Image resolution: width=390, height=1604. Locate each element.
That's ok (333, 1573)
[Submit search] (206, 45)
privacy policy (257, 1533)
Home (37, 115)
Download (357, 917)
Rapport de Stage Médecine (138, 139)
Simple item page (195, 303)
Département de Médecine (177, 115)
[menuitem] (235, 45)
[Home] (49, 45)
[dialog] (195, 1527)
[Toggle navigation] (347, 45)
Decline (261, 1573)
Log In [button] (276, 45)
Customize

☆ ☆ ☆ ☆ ☆ ☆ ☆

### Assignment
Go through the records and repeat each one exactly as written.

### Solution for this exercise
Image resolution: width=390, height=1604. Locate each element.
That's ok (333, 1573)
[Submit search] (206, 45)
privacy policy (257, 1533)
Home (37, 115)
Download (357, 917)
Rapport de Stage Médecine (138, 139)
Simple item page (195, 303)
Département de Médecine (177, 115)
[menuitem] (235, 45)
[Home] (49, 45)
[dialog] (195, 1527)
[Toggle navigation] (347, 45)
Decline (261, 1573)
Log In [button] (276, 45)
Customize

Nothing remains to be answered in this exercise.